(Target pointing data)
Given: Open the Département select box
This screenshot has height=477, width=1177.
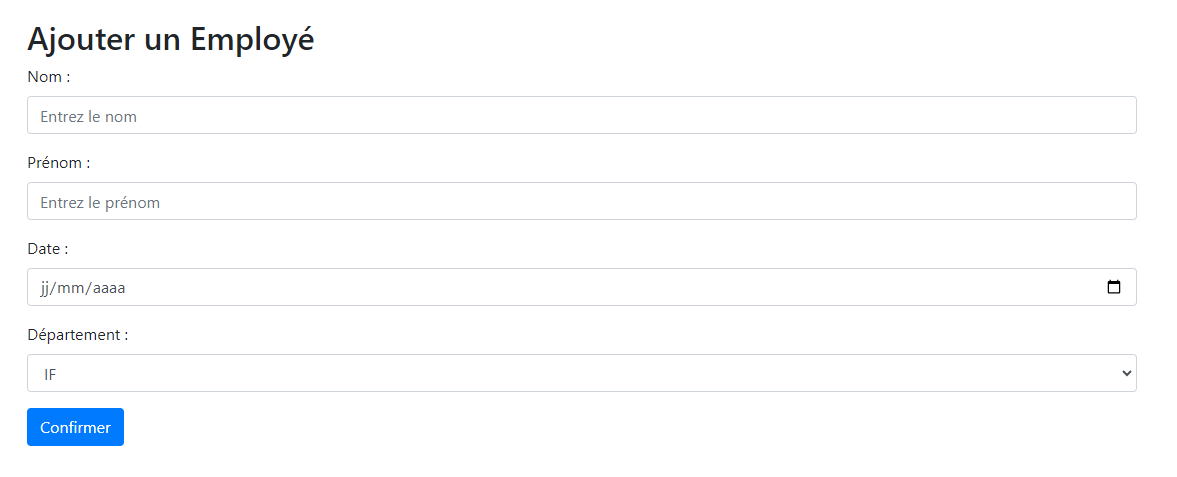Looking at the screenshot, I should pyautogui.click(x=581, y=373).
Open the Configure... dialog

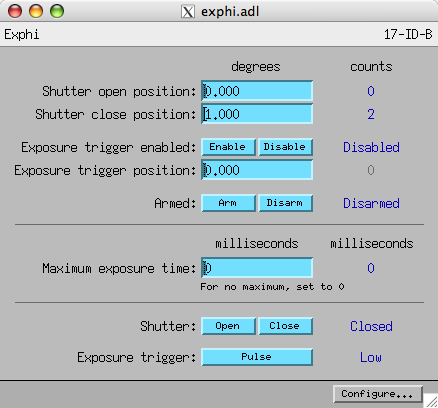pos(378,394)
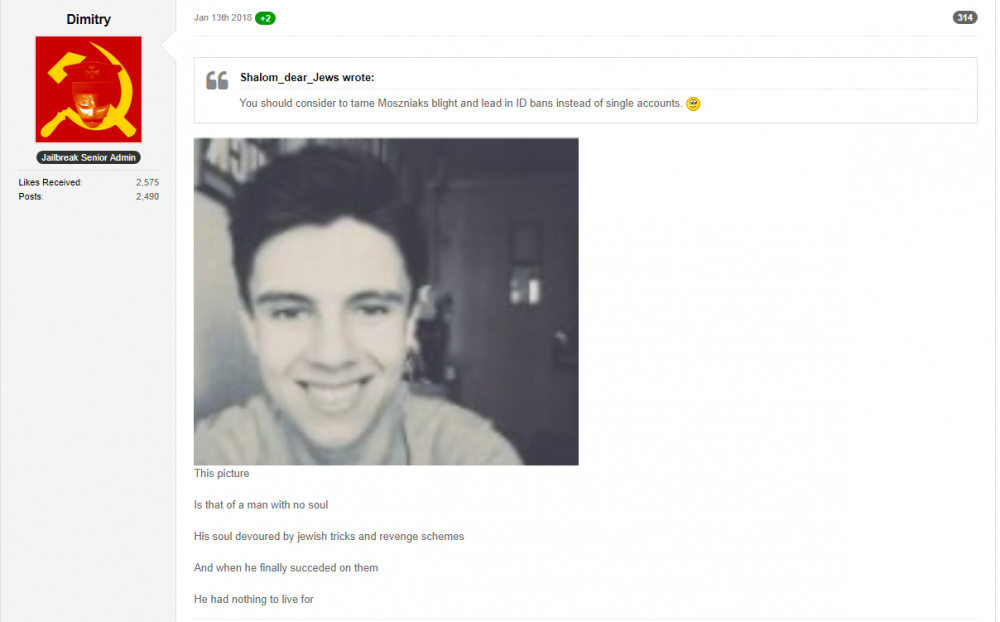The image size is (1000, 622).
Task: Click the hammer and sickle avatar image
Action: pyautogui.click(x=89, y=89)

...

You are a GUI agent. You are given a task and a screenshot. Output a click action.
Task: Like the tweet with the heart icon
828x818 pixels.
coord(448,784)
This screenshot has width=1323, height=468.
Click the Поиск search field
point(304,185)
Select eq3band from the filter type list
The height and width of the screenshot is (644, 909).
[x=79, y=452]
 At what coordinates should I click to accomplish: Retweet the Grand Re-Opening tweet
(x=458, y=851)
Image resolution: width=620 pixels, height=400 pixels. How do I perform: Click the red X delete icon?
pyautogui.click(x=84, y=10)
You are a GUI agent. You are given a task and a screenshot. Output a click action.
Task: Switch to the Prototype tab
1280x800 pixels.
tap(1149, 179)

- **WHAT IS BEING ASKED**:
Format the stretch of material from the line containing "Image resolution: width=620" through the line containing "pyautogui.click(x=84, y=10)" as a JSON list of strings, one per line, leaving out blank lines.

- **RESULT OF THIS TASK**:
[
  "Image resolution: width=620 pixels, height=400 pixels. How do I perform: Click the red X delete icon?",
  "pyautogui.click(x=84, y=10)"
]